___ Data provided

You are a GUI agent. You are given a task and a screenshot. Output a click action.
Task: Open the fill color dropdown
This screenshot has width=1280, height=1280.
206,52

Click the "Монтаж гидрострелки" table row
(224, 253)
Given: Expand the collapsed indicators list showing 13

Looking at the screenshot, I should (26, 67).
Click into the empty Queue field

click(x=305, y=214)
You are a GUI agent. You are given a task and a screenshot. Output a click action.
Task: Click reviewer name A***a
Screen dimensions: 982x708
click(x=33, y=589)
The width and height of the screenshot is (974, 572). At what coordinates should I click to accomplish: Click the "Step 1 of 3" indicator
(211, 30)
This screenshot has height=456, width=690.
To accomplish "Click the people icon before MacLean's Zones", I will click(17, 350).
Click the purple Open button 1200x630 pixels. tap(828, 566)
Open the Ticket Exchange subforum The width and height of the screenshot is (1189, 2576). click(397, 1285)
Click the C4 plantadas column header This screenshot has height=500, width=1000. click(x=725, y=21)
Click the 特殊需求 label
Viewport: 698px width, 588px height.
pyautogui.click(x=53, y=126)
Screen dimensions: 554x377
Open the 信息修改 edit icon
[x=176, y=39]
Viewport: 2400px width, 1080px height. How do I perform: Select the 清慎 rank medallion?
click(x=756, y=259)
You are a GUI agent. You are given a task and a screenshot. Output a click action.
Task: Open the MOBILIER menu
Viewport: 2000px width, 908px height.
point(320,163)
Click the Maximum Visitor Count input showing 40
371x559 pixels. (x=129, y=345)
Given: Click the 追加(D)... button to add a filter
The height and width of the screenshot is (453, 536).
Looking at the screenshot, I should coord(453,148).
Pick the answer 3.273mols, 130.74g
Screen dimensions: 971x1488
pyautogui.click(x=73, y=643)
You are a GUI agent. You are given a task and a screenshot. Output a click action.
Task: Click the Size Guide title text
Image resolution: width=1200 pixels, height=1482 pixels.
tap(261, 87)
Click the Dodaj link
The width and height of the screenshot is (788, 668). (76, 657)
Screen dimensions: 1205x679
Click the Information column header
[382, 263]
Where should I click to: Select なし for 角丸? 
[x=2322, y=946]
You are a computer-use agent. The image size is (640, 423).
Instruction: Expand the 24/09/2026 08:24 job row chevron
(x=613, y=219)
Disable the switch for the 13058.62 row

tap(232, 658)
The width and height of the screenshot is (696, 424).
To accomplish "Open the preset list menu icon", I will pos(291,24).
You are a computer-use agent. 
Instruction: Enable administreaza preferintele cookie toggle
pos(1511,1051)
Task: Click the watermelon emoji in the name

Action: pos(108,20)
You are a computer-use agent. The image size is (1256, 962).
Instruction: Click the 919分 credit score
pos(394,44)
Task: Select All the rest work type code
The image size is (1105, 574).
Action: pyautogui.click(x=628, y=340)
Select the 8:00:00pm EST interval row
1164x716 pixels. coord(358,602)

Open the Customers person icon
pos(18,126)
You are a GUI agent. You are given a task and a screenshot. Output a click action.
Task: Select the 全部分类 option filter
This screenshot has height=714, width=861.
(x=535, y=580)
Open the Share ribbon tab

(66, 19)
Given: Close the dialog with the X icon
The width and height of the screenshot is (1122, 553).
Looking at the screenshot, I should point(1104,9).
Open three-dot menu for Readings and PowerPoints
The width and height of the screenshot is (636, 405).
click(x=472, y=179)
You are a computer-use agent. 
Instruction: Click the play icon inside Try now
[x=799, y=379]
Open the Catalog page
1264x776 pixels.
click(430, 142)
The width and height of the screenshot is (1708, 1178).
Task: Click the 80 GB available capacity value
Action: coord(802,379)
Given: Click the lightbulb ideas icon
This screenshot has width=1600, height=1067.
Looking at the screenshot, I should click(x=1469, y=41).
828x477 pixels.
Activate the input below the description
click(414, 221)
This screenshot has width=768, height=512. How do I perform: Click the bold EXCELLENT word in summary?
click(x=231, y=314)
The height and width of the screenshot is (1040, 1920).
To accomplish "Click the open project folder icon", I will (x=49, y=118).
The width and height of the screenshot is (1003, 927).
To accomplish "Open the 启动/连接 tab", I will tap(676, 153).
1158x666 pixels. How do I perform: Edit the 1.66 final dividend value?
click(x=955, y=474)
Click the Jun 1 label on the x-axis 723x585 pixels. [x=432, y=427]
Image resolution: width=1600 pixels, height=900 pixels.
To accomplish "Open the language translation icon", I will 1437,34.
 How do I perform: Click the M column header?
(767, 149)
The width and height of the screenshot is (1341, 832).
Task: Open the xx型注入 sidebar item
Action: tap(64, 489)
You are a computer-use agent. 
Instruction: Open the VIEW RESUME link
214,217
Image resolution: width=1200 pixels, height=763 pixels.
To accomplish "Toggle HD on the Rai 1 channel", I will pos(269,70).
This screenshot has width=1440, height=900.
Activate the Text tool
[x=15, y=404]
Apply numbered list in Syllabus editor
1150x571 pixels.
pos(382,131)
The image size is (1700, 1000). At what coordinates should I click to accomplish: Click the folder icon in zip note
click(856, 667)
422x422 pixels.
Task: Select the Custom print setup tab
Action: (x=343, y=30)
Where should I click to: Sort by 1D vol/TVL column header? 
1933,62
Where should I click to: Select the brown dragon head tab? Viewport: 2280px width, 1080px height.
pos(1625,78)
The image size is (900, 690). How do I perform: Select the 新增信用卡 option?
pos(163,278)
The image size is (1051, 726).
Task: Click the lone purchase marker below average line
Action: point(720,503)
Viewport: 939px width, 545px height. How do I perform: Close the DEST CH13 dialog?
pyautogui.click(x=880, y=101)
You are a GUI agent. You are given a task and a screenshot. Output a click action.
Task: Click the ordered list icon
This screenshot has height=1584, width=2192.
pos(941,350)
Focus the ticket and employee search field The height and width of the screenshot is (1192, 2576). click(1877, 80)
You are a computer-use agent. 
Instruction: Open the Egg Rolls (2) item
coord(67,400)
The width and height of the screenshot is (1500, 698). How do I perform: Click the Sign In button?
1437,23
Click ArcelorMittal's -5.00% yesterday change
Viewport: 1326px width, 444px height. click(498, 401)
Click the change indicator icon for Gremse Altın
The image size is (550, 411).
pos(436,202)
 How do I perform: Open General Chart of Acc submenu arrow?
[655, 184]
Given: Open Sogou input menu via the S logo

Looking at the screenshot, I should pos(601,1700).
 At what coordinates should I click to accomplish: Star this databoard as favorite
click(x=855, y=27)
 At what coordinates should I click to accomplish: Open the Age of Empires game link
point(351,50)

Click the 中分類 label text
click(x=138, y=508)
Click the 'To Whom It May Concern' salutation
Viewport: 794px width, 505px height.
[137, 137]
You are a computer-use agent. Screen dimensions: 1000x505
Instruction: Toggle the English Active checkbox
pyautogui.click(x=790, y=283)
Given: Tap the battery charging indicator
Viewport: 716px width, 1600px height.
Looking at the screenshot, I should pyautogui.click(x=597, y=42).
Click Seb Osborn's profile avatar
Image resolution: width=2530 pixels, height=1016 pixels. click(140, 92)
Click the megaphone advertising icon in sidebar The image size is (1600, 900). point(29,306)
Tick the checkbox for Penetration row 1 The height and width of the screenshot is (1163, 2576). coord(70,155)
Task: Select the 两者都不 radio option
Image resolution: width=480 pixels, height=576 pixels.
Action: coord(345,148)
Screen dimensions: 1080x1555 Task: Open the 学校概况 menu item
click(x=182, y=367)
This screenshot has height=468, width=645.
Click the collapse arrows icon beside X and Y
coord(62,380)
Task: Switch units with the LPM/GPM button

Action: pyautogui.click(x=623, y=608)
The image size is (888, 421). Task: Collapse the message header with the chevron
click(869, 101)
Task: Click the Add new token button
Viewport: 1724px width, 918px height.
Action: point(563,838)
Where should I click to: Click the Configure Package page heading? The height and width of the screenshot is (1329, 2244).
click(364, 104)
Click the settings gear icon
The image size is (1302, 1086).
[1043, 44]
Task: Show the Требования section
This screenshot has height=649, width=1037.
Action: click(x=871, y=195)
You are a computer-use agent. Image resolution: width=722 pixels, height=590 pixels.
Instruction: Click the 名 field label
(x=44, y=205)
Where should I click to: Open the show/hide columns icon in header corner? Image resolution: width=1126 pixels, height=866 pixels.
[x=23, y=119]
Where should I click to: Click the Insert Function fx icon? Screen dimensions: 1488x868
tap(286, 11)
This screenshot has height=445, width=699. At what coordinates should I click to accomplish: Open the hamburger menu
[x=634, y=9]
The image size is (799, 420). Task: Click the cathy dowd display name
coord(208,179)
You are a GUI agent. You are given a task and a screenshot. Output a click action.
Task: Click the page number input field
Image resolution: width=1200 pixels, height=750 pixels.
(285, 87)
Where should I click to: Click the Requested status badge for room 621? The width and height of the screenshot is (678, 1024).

______

Assigned task:
Search the entries for "will" and show every line that has it.

Task solution:
To accomplish "Click the people icon before MacLean's Zones", I will click(17, 350).
To accomplish "Open the preset list menu icon", I will pos(291,24).
To accomplish "Click the open project folder icon", I will (x=49, y=118).
To accomplish "Open the 启动/连接 tab", I will tap(676, 153).
To accomplish "Open the language translation icon", I will 1437,34.
To accomplish "Toggle HD on the Rai 1 channel", I will pos(269,70).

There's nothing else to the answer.